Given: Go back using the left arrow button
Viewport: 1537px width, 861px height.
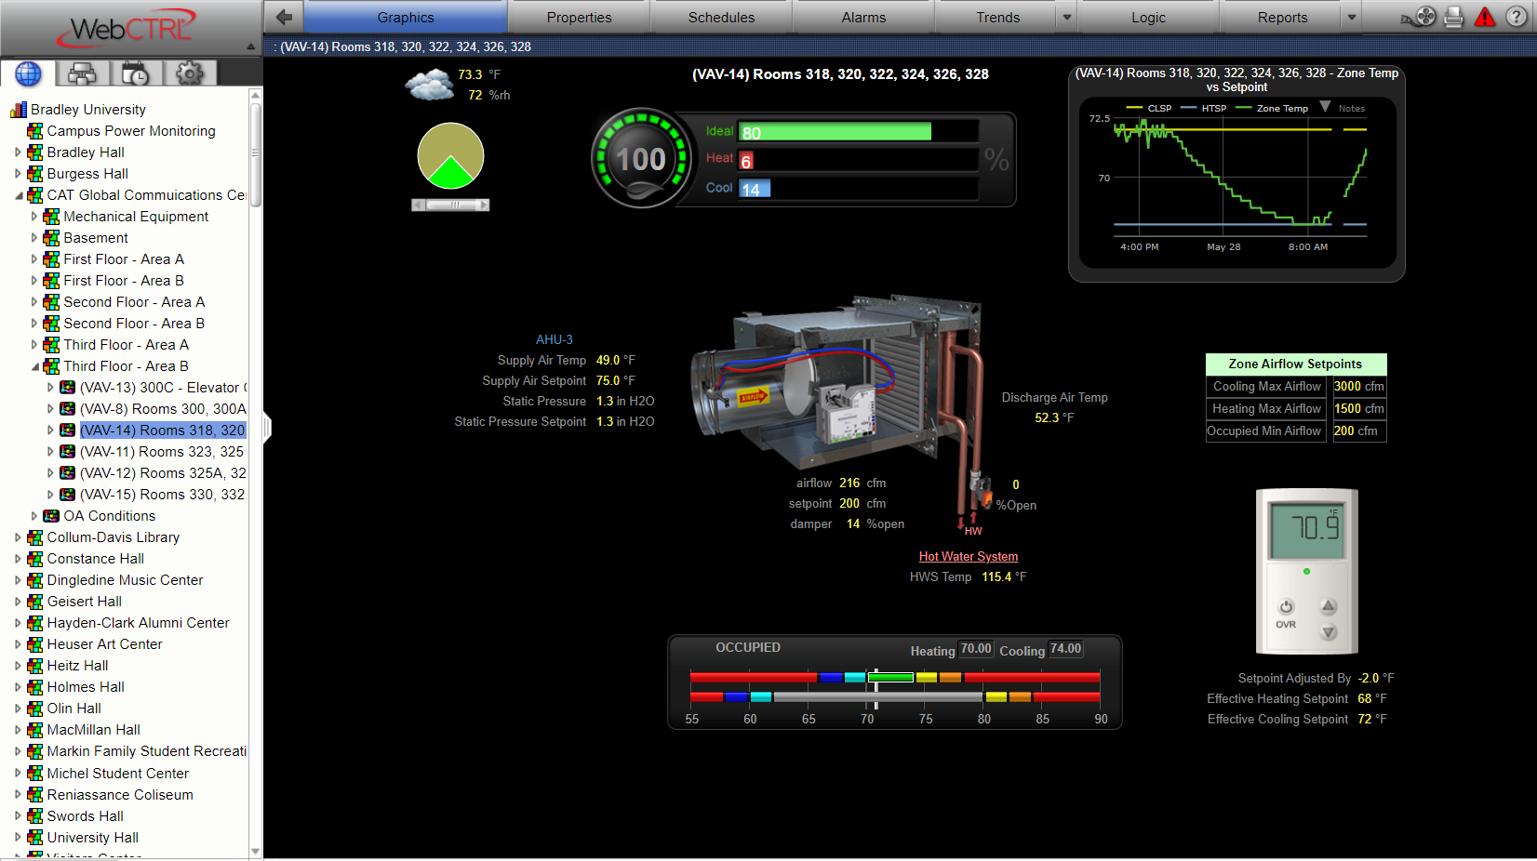Looking at the screenshot, I should point(285,17).
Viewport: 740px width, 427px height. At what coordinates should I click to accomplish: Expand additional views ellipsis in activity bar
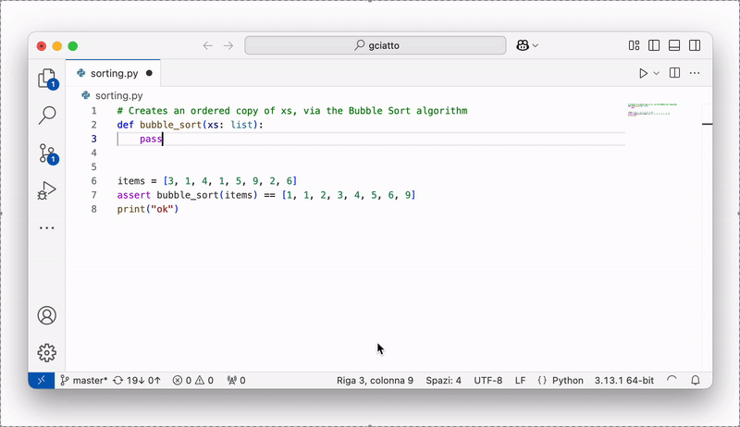pyautogui.click(x=46, y=227)
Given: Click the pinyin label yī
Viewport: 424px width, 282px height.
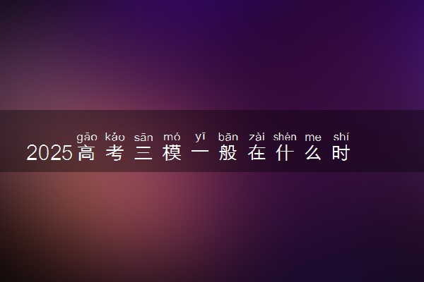Looking at the screenshot, I should coord(201,137).
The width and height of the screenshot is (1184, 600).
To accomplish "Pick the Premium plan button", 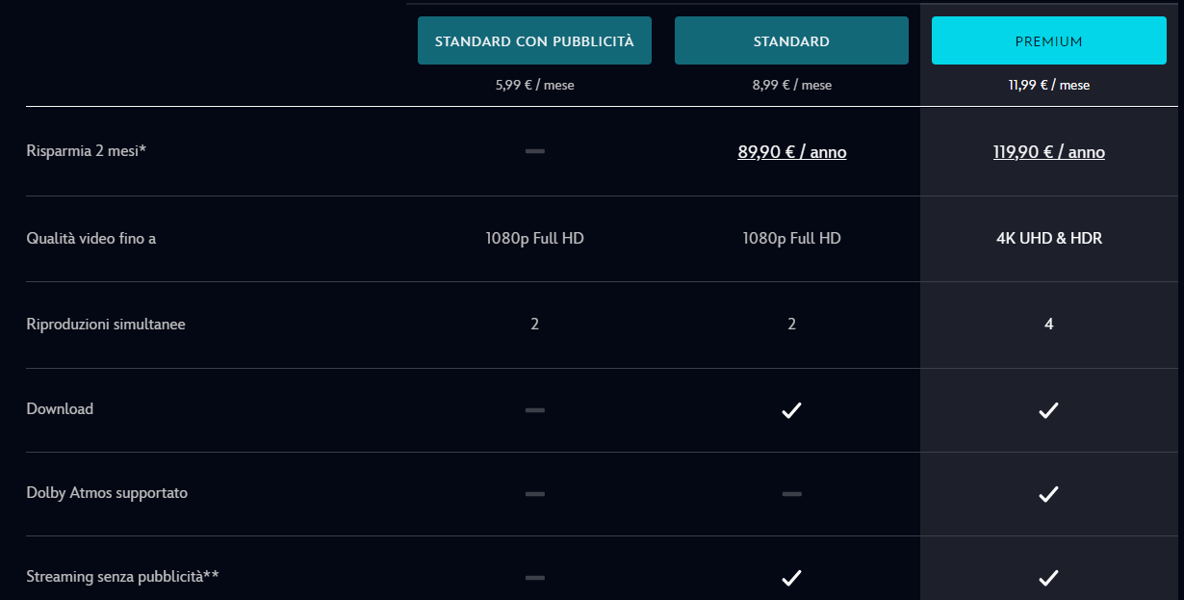I will (1048, 41).
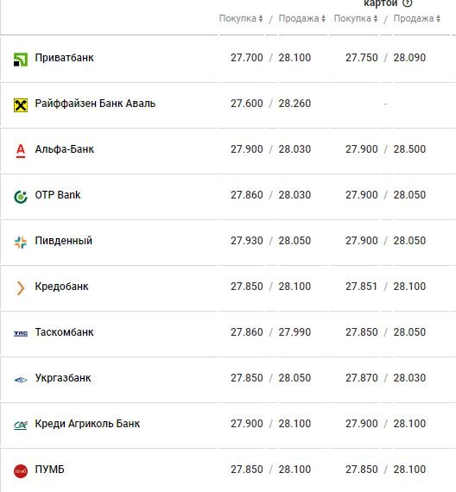
Task: Open the Альфа-Банк bank name link
Action: point(65,149)
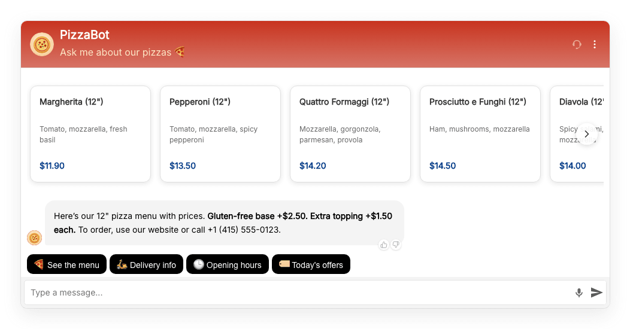This screenshot has height=329, width=630.
Task: Choose the Delivery info quick reply
Action: point(146,264)
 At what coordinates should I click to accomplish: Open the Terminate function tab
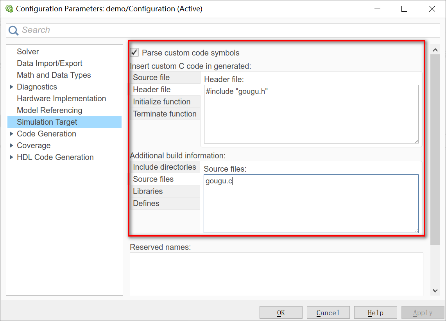coord(165,114)
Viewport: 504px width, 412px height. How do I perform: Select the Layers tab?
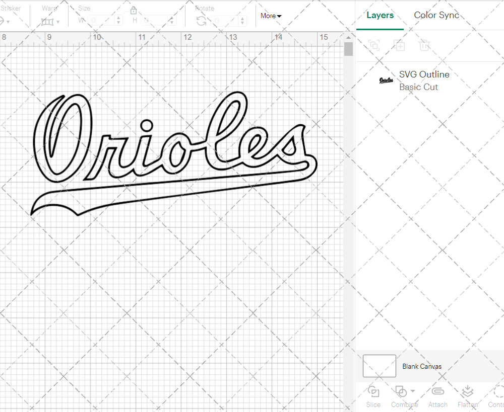coord(380,15)
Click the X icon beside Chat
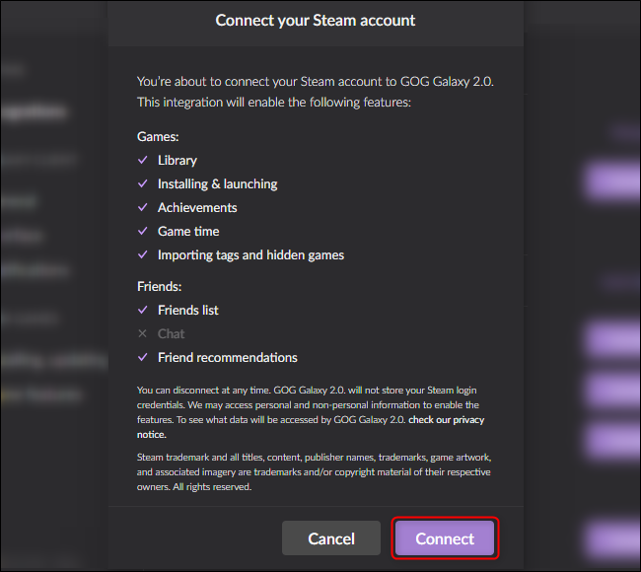This screenshot has height=572, width=641. pyautogui.click(x=142, y=334)
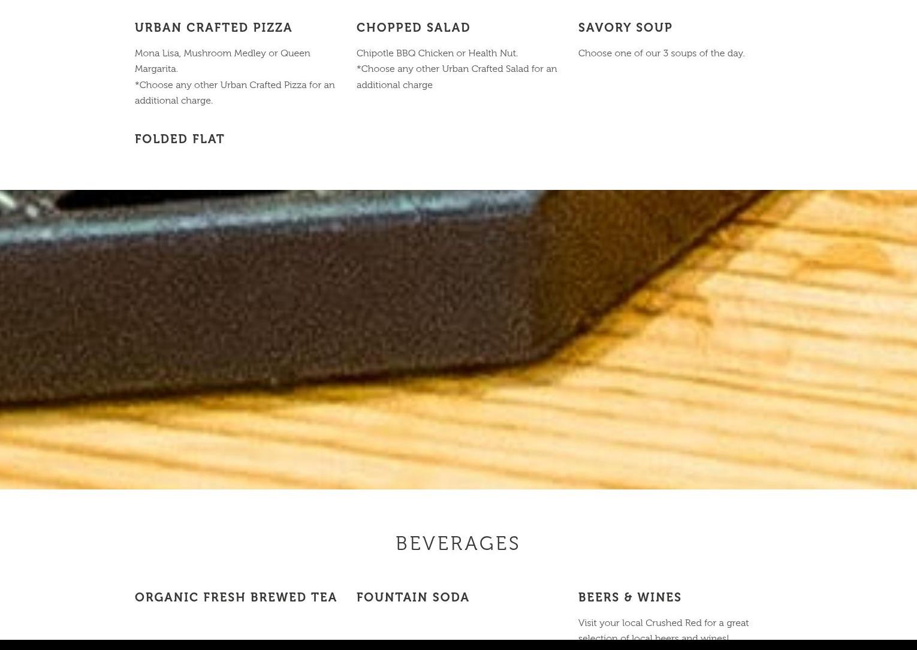Click the selection of local beers and wines line
Viewport: 917px width, 650px height.
click(x=653, y=637)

- Problem details:
Copy all lines above containing the string "Given".

- Solution for this problem:
Given: Go back using the left arrow button
Given: Click the pinyin label yī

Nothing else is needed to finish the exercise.